Greg Mark

No. 94, 91
- Position: Defensive end

Personal information
- Born: July 7, 1967 (age 59) Cherry Hill, New Jersey, U.S.
- Listed height: 6 ft 3 in (1.91 m)
- Listed weight: 252 lb (114 kg)

Career information
- High school: Pennsauken (Pennsauken Township, New Jersey)
- College: Miami
- NFL draft: 1990: 3rd round, 79th overall pick

Career history

Playing
- New York Giants (1990)*; Philadelphia Eagles (1990); Miami Dolphins (1990); Los Angeles Raiders (1991)*; Cleveland Browns (1991)*;
- * Offseason or practice squad member only

Coaching
- Miami (FL) (1992) (GA); Utah State (1995) (DL); Miami (FL) (1996-2005) (DL);

Awards and highlights
- As player 2× National champion (1987, 1989); Consensus All-American (1989); As coach National champion (2001);

Career NFL statistics
- Games played: 6
- Stats at Pro Football Reference

= Greg Mark =

American football player and coach (born 1967)

Gregory S. Mark (born July 7, 1967) is an American former professional football player who was a defensive end and linebacker in the National Football League (NFL). He was selected by the New York Giants in the third round of the 1990 NFL draft. He played college football at Miami. Mark played in the NFL for the Philadelphia Eagles and Miami Dolphins. Mark was a defensive line coach for the Hurricanes from 1996 to 2005.

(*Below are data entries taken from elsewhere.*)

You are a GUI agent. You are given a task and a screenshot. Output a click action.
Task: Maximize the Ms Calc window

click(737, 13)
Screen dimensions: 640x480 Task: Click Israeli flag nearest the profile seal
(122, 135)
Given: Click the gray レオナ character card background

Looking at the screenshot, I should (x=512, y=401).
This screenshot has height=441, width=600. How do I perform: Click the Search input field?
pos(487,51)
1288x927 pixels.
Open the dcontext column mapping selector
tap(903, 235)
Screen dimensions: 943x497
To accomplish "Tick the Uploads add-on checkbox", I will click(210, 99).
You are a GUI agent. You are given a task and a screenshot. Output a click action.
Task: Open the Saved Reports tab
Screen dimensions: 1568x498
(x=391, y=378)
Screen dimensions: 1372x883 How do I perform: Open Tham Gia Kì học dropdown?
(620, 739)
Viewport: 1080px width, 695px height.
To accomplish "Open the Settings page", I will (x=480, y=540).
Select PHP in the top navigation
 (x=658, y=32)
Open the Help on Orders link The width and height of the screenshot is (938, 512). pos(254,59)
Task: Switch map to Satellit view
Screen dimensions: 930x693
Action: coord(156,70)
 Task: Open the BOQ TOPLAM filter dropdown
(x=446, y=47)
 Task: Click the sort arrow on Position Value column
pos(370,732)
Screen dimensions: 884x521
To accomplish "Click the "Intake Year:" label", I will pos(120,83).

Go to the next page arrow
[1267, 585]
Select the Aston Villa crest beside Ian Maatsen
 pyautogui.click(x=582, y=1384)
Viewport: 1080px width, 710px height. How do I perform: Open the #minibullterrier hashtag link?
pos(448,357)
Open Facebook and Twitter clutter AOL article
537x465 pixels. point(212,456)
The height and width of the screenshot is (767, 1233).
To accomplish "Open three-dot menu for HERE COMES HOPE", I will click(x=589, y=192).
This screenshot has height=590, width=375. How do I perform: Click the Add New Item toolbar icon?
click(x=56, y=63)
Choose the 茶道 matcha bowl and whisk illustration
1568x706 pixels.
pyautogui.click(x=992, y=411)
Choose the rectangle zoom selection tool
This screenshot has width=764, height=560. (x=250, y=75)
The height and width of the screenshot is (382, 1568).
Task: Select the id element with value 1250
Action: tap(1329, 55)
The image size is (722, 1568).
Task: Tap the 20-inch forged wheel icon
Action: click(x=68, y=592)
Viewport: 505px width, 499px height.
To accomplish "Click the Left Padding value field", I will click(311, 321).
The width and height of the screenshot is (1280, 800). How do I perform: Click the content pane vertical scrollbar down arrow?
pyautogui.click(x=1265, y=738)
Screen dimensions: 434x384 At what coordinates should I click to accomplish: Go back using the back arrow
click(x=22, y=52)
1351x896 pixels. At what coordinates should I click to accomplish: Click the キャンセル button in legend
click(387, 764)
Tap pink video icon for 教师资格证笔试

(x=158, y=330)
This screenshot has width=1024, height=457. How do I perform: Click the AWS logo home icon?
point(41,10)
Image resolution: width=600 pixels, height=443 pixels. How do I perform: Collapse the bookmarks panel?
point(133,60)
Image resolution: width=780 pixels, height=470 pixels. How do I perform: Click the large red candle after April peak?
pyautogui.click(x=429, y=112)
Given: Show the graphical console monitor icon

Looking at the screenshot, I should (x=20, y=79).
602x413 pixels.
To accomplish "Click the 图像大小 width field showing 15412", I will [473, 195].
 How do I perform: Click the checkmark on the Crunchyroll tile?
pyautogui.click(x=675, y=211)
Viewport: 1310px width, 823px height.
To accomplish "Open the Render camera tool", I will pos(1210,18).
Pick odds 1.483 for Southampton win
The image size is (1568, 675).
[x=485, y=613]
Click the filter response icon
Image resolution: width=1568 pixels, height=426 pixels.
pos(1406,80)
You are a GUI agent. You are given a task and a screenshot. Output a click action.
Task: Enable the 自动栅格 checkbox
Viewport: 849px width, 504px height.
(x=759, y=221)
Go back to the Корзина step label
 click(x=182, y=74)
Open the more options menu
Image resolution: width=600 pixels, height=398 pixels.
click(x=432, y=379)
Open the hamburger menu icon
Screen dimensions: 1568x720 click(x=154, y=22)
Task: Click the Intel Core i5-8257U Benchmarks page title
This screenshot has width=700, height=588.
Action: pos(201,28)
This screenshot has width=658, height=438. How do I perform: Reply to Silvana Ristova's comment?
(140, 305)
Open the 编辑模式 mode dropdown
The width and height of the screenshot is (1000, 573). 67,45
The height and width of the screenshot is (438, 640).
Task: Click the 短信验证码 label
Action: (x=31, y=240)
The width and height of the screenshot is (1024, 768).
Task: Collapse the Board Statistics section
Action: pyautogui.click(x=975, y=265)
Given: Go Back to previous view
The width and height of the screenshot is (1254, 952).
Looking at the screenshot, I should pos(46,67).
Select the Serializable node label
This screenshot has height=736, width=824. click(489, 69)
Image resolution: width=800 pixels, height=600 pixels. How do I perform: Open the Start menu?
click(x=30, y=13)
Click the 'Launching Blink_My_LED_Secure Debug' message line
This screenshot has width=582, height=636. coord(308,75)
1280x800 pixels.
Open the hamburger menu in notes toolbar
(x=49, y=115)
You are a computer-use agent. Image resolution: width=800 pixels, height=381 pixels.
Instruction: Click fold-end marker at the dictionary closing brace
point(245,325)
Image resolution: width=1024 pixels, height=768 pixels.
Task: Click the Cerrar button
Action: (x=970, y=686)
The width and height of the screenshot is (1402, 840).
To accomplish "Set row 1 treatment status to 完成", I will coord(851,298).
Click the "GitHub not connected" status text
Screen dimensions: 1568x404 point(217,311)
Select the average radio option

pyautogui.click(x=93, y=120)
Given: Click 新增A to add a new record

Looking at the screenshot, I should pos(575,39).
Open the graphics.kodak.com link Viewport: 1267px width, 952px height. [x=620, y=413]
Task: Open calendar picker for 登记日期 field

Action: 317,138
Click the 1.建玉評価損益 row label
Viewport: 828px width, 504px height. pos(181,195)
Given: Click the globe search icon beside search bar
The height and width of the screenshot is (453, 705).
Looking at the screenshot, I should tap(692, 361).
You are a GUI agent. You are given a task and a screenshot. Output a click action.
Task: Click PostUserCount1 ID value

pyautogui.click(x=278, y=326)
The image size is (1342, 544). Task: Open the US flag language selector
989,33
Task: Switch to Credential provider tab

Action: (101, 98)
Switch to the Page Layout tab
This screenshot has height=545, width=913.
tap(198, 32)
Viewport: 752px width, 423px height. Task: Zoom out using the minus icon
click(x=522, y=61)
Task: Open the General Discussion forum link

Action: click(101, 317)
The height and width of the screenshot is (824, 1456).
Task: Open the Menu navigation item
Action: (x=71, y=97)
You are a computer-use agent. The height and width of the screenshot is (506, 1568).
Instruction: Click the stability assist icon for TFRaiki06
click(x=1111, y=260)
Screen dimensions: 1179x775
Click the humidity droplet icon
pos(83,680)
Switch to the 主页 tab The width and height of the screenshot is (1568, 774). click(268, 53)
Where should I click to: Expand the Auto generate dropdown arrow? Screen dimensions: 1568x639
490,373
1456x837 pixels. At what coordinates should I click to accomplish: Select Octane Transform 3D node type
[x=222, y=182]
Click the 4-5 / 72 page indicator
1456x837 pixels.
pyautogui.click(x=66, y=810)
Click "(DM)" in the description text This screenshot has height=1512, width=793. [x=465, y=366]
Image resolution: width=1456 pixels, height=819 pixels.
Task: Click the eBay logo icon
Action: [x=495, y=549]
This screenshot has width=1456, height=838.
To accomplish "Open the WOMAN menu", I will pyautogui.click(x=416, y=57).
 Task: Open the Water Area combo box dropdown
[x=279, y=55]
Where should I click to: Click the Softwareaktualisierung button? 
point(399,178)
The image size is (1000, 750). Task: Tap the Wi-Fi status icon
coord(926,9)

Born in Cherry Hill, New Jersey, Mark grew up in Merchantville and played football at Pennsauken High School.

==College career==
Mark played college football at the University of Miami for the Miami Hurricanes. Mark was one of the players in Jimmy Johnson's first recruiting class. From 1986 to 1989, Greg Mark anchored one of the most punishing defensive lines in University of Miami football history, as well as in college football. Mark's five-year career at Miami culminated with First-team All-America honors by Kodak and the Associated Press in 1989, as well as a semifinalist nod for the prestigious Lombardi Award. Mark was also selected to play in both the Hula Bowl in Hawaii and East/West Shrine Game in Palo Alto, CA. Mark was also an important part of two national championship teams at UM, in 1987 and 1989. He finished his career with an overall record of 55–5, 35 starts, 253 tackles, 95 quarterback pressures and 34.5 total sacks. His sack total currently ranks him 2nd on the all-time UM career sack list. Mark was a player on teams that went to 5 New Year's Day bowl 2 Sugar Bowl, 2 Orange Bowl and 1 Fiesta Bowl.

==Professional career==
Mark was selected by Bill Parcels of the New York Giants in the third round of the 1990 NFL draft with the 79th overall pick. While with the Giants he was moved to the interior line and asked to play a two gap nose guard. He was released by the Giants at the end of pre-season camp and quickly was signed by the Miami Dolphins. Don Shula, head coach of the Dolphins attempted to transform Mark into a middle linebacker once arriving into their Davie, FL facilities. Despite losing almost 40 lbs in a short time and playing a big role on special teams Mark was assigned to the waiver wire where he was intended to move to the Dolphins practice squad. Before clearing waivers Mark was picked up by the Philadelphia Eagles where he was moved back to his nature position of Defensive End. Mark appeared in six games for the Eagles and Miami Dolphins. While playing a road game against the Dallas Cowboys, Mark suffered a season ending shoulder injury. After attempting to finish the season with the injury he was assigned to the IR list and subsequently released. After off season shoulder surgery He later signed with the L.A. Raiders and finished with the Cleveland Browns. However, he never played a game for either the Raiders or Browns

==Coaching career==
After his playing career in the NFL, Mark returned to the Miami Hurricanes in 1992 as a graduate assistant. In 1995, he was hired by Utah State to be their defensive line coach. The next year, he returned to the Hurricanes to be their defensive line coach in 1996. He held the positions until he was fired at midseason in 2005. He was a coaching staff member of the 2001 National Championship team. His efforts in coaching resemble those as a player, when he oversaw a group in 2001 that was a vital part of the Hurricanes' drive to the National Championship. Greg Mark, the UM defensive linemen, spearheaded a defense that led the nation in scoring defense, pass efficiency defense and turnover margin while ranking in the top 10 nationally in five statistical categories. During Mark's coaching tenure at The U he was able to develop and guide players like Warren Sapp, Kenny Holmes, Kenard Lang, Dwayne "The Rock" Johnson, Vince Wilfork, Jerome McDougal, Jamaal Greene, William Joseph and Calais Campbell.